Section 2. Other Councils      

The Board of Directors may create other advisory councils to assist them in the development and goals of the association. 

Article XI. Committees 
The President shall recommend for the appointment by the Board of Directors such standing and special committees as may be required by the Bylaws, or as he or she may deem beneficial to the Association. 



Article XI. Committees

The President shall recommend for the appointment by the Board of Directors such standing and special committees as may be required by the Bylaws, or as he or she may deem beneficial to the Association.

Article XII. Meetings

Section 1. Annual Session

There shall be an annual session of the Association, time and place to be determined by the Board of Directors. 

Section 2. Business Meeting 


a. The annual business meeting of the Association for the presentation of reports and discussion of association affairs will be held during the annual session. This meeting is open to all members.  Notice of this meeting shall appear in the official Association publication at least thirty (30) days prior to the appointed time.

b. Special meetings of the membership may be called with a minimum of 60 days advance notice by the Board of Directors or upon a signed petition from 100 Active Members.

c. One hundred (100) Active Members, including at least 3 national officers, shall constitute a quorum at any business meeting of the Association. 



Section 3. Division Meetings

The Divisions shall hold meetings at the annual session and at such other times as determined by the Board of Directors or called by the Division officers of each Division. The Division President shall preside at these meetings. These meetings are open to all members in the Division. 



Article XIII. Parliamentary Authority 


Section 1. Parliamentarian 


The President shall appoint a parliamentarian to provide parliamentary opinion during meetings of the Advisory Councils and the annual business meeting of the Association. 



Section 2. Parliamentary Authority

The rules contained in the current edition of Robert's Rules of Order Newly Revised shall govern the Association's meetings in all cases in which they are applicable, and in which they are not inconsistent with the Articles of Incorporation, the Bylaws of the Association and any special rules of order the Association may adopt.

Article XIV. Seal

The Association shall have a seal of such design as the Board of Directors may adopt.

Article XV. Publications

Section 1. Official Publications

At periodic intervals, MTNA shall publish official notices and articles in a format determined by the Board of Directors. Other publications may be issued periodically.

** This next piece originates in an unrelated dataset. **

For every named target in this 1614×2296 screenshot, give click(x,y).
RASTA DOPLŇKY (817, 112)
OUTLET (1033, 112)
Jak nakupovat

Section 2. Bylaws Publication

The MTNA Bylaws shall be printed and made available to the membership.

Article XVI. Amendments

Section 1.

Articles I and II of these Bylaws shall be identical to the corresponding articles of the Articles of Incorporation.   


Section 2.

These Bylaws may be amended at any annual meeting of the Association by a two-thirds vote provided that written notice of the proposed amendment(s) is submitted to the membership at least thirty (30) days in advance of the meeting. Amendments may be proposed by the Board of Directors, any Advisory Council, or upon petition by two percent (2%) of the Active members. Any proposed amendment must be submitted to the Board of Directors for its consideration and recommendation prior to presentation at the annual meeting.

Section 3.

These Bylaws may be amended via mail or electronic mail ballot by a two-thirds vote provided that the proposed amendment(s) and ballot is submitted to the members at least thirty (30) days in advance of the required return date. The date for the return of the completed ballots must be clearly stated on the ballot. Amendments may be proposed by the Board of Directors, any Advisory Council, or upon petition by two percent (2%) of the Active Members. Any proposed amendment must be submitted to the Board of Directors for its consideration and recommendation prior to submission to the members. If any amendment is adopted pursuant to this Section 2, the Secretary of the Association shall promptly mail a copy thereof to all members of the Association who did not participate in the voting on such amendment.